» **What is required**:
Pick every line out of the entries below that has the string "Open", and copy it.

(Dataset entries)
──────────

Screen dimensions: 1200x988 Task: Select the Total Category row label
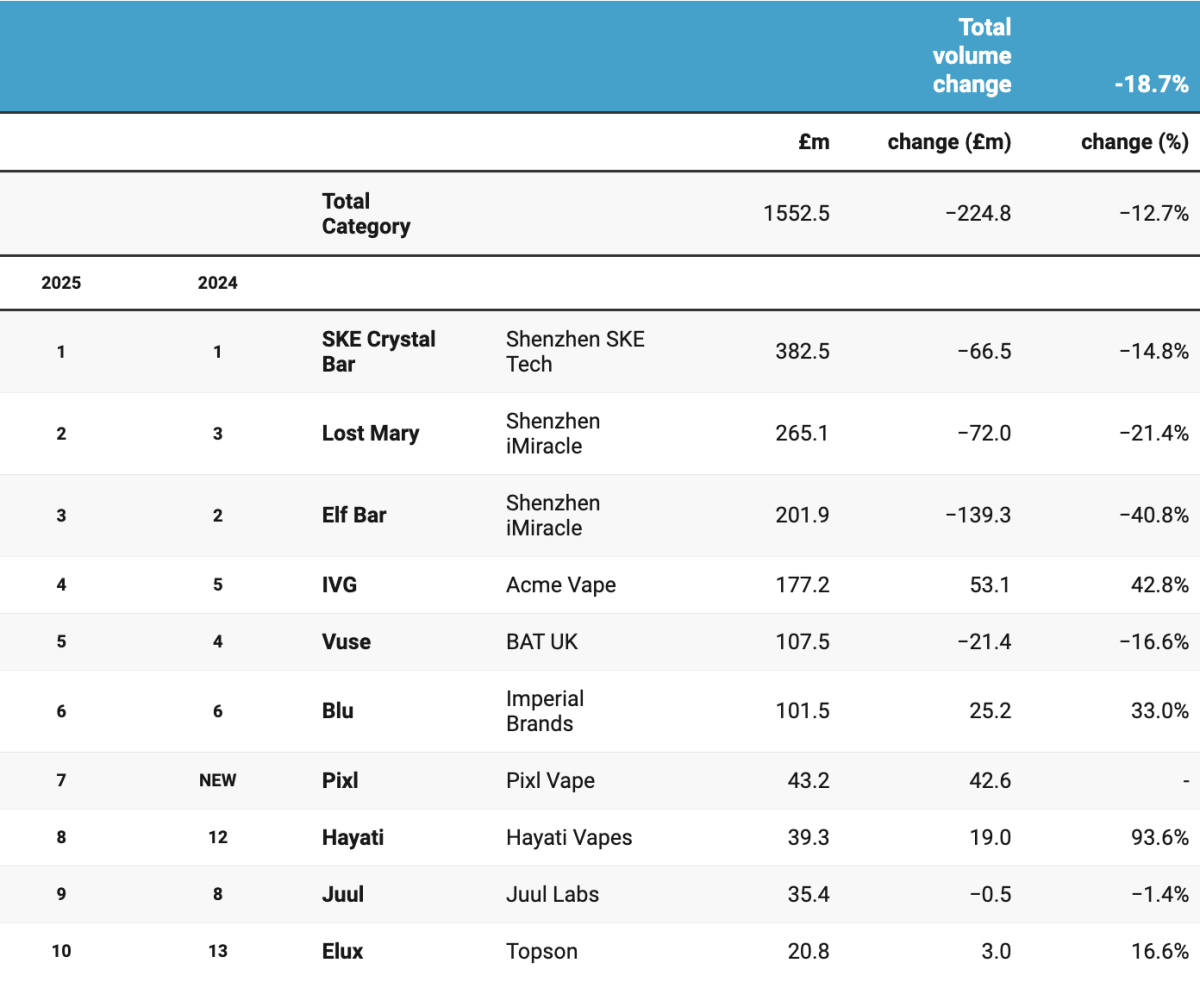(x=366, y=214)
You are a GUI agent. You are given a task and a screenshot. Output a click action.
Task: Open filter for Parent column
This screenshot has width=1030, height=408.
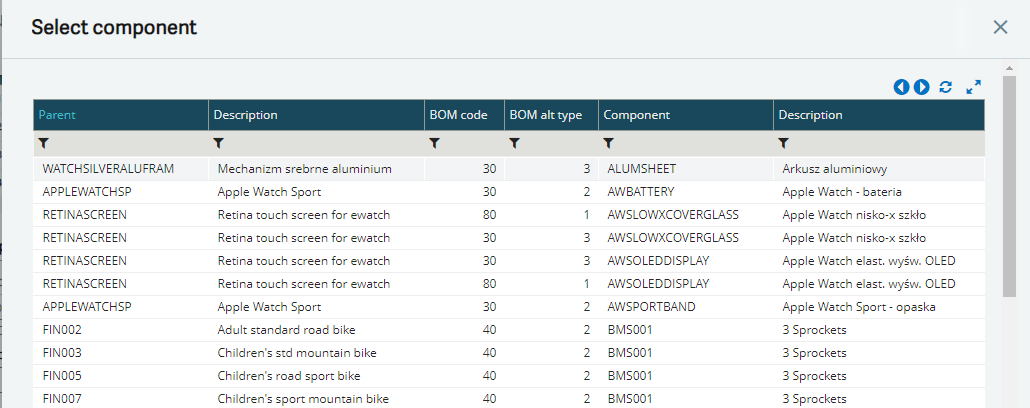(x=44, y=144)

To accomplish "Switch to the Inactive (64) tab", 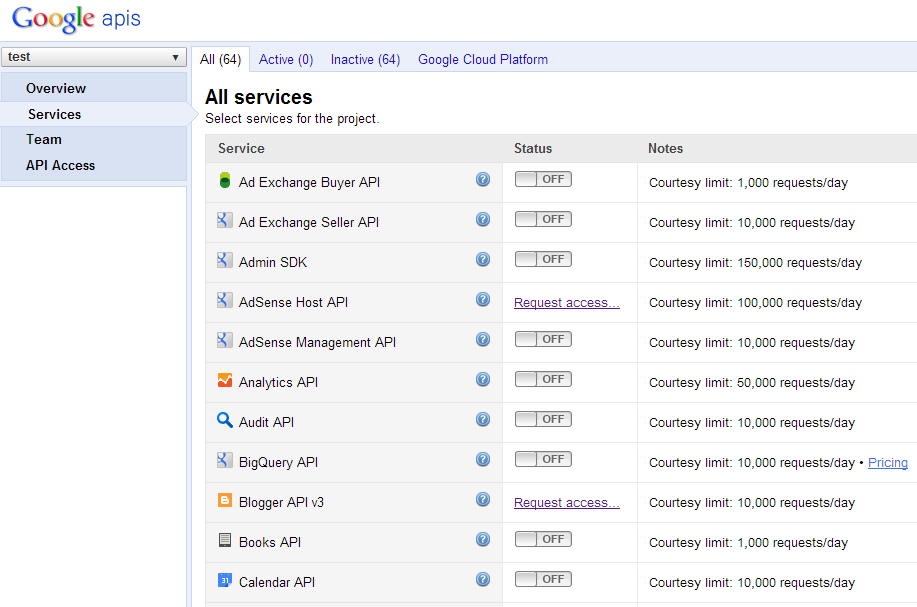I will pos(365,59).
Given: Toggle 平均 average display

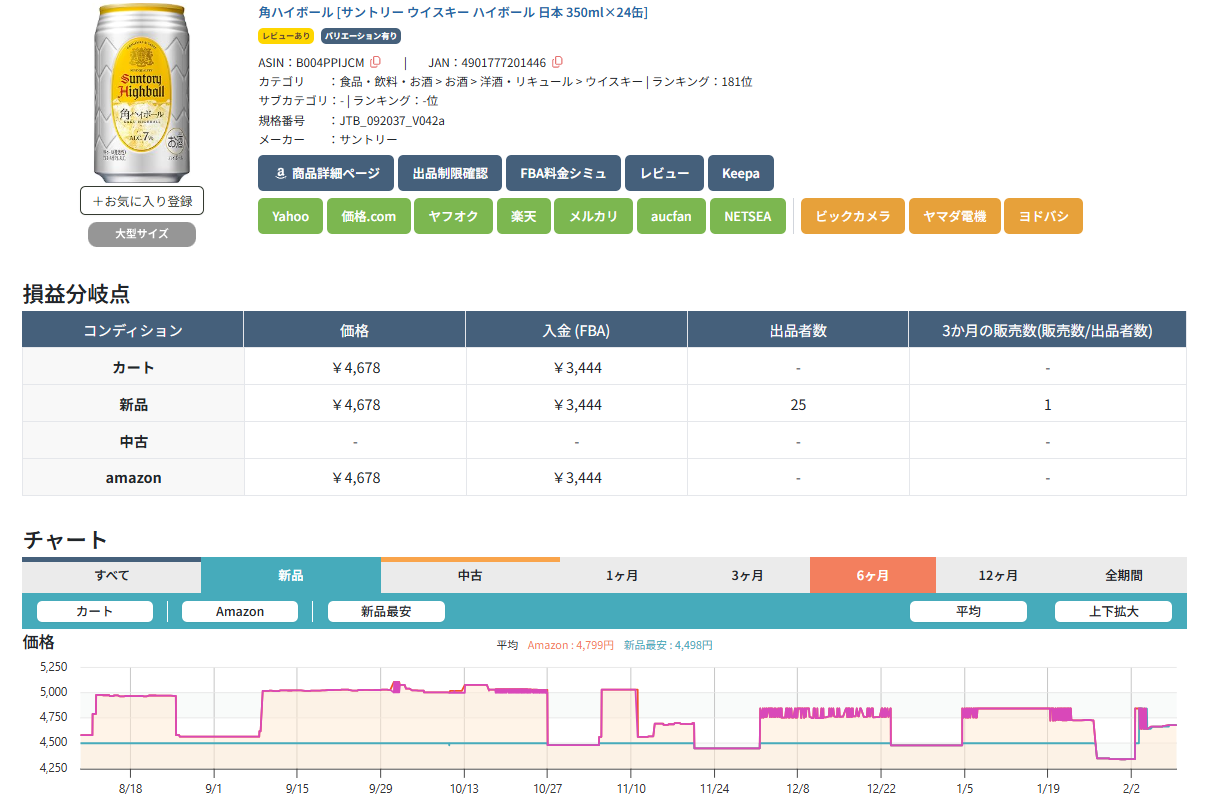Looking at the screenshot, I should click(x=968, y=611).
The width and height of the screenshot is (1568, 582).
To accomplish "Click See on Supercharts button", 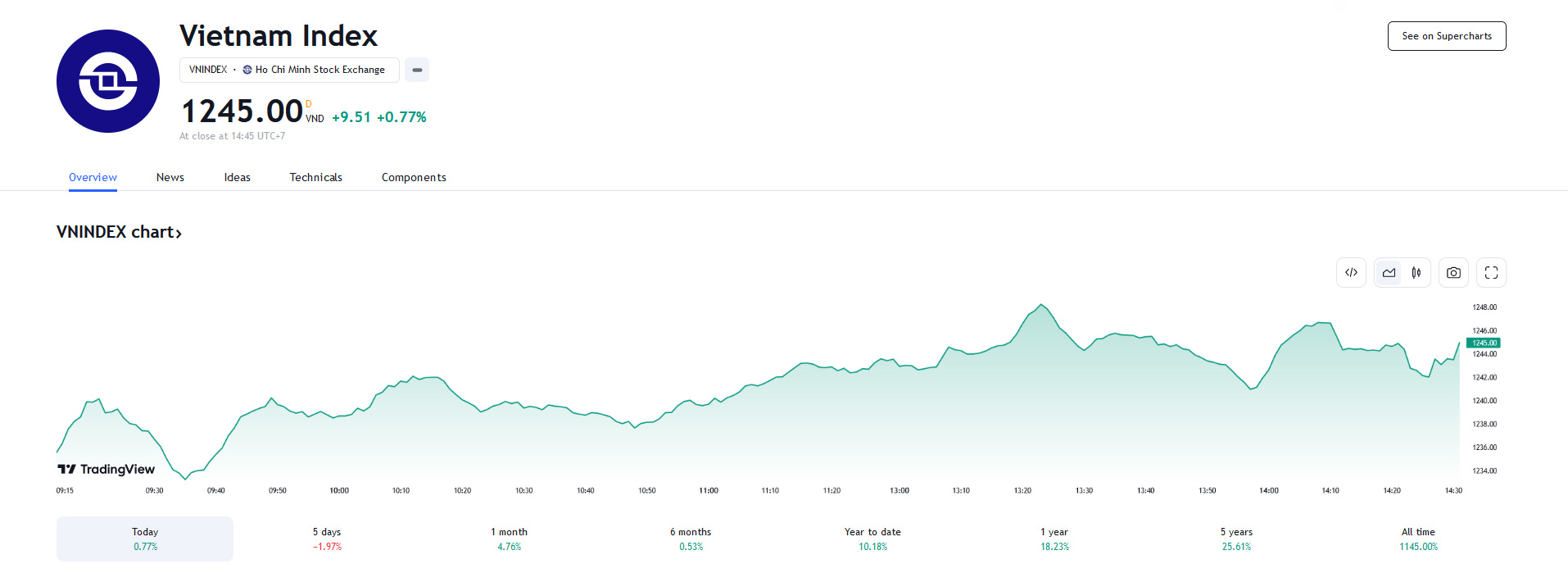I will tap(1447, 36).
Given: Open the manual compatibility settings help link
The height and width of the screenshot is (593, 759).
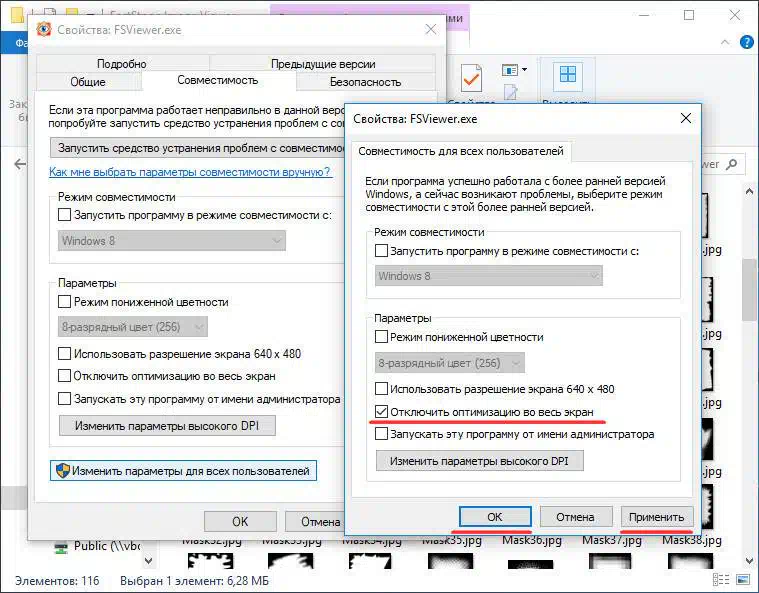Looking at the screenshot, I should (x=190, y=172).
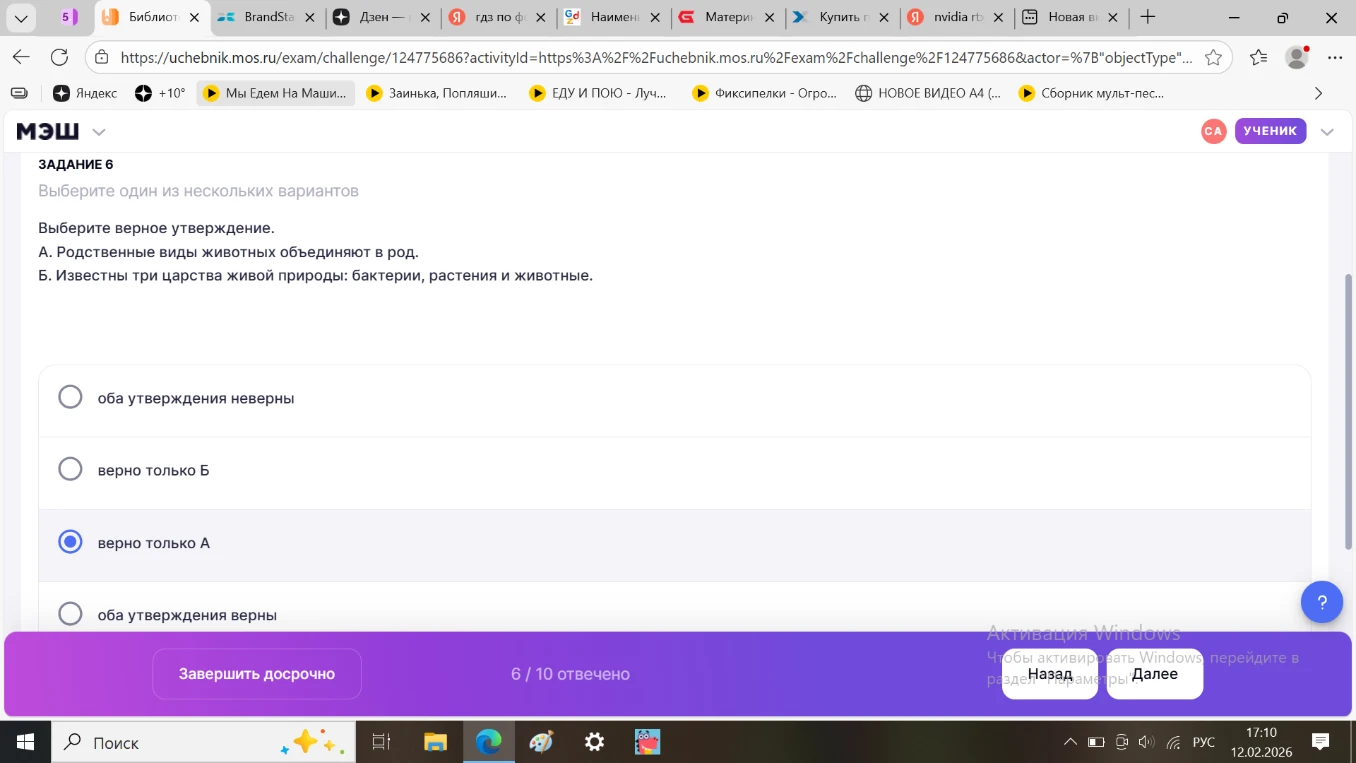This screenshot has height=763, width=1356.
Task: Switch to the BrandStat browser tab
Action: (268, 17)
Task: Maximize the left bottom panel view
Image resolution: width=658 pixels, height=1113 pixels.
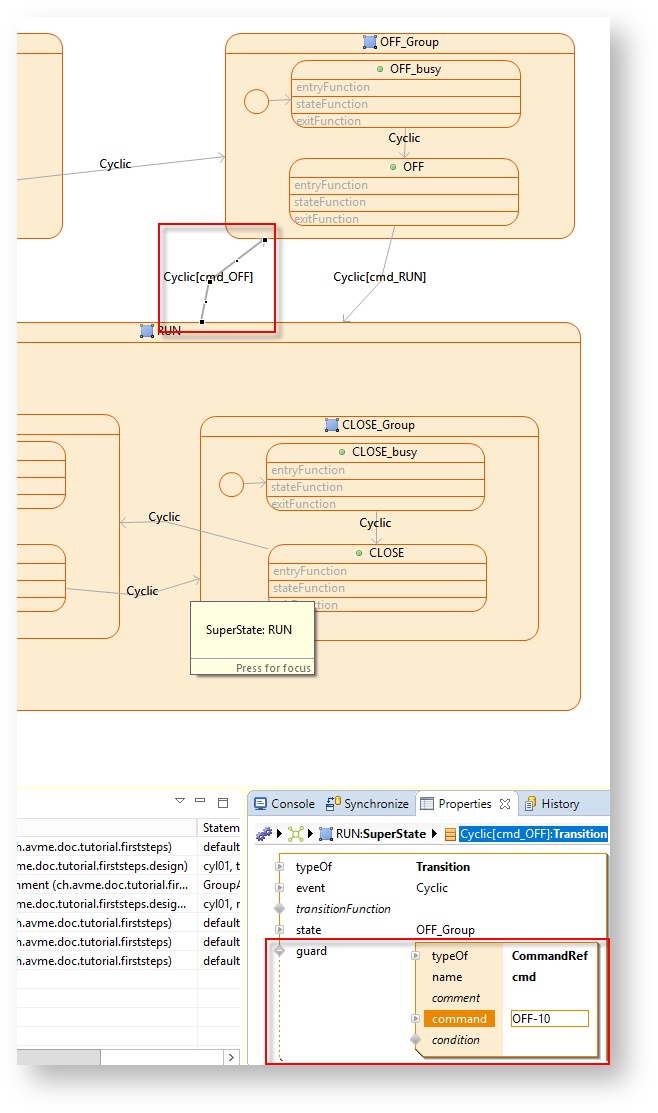Action: [x=223, y=802]
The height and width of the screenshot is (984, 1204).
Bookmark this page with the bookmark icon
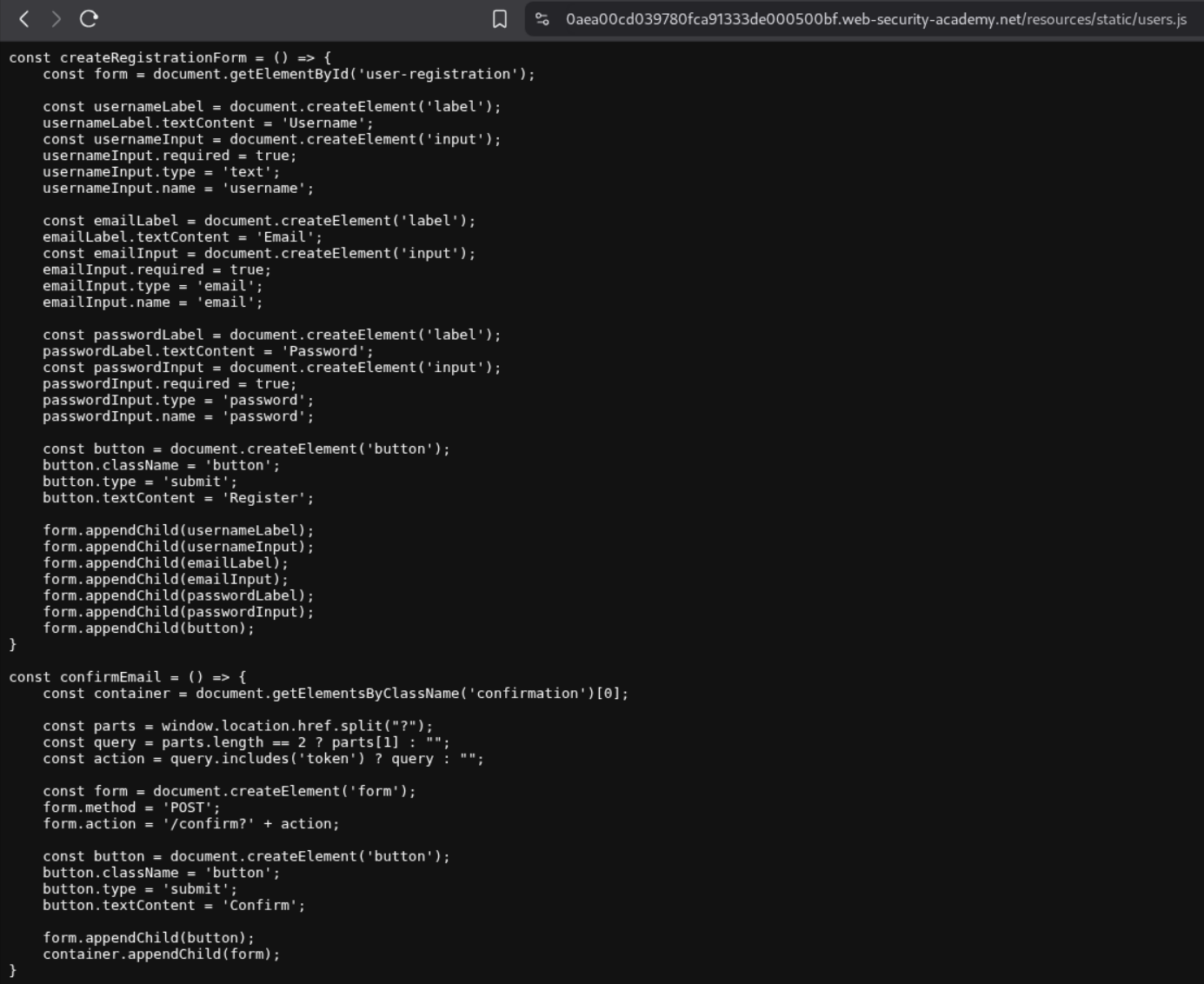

──────────

» **Response to the exercise**:
Task: Open filter for Parent column
Given: Open the manual compatibility settings help link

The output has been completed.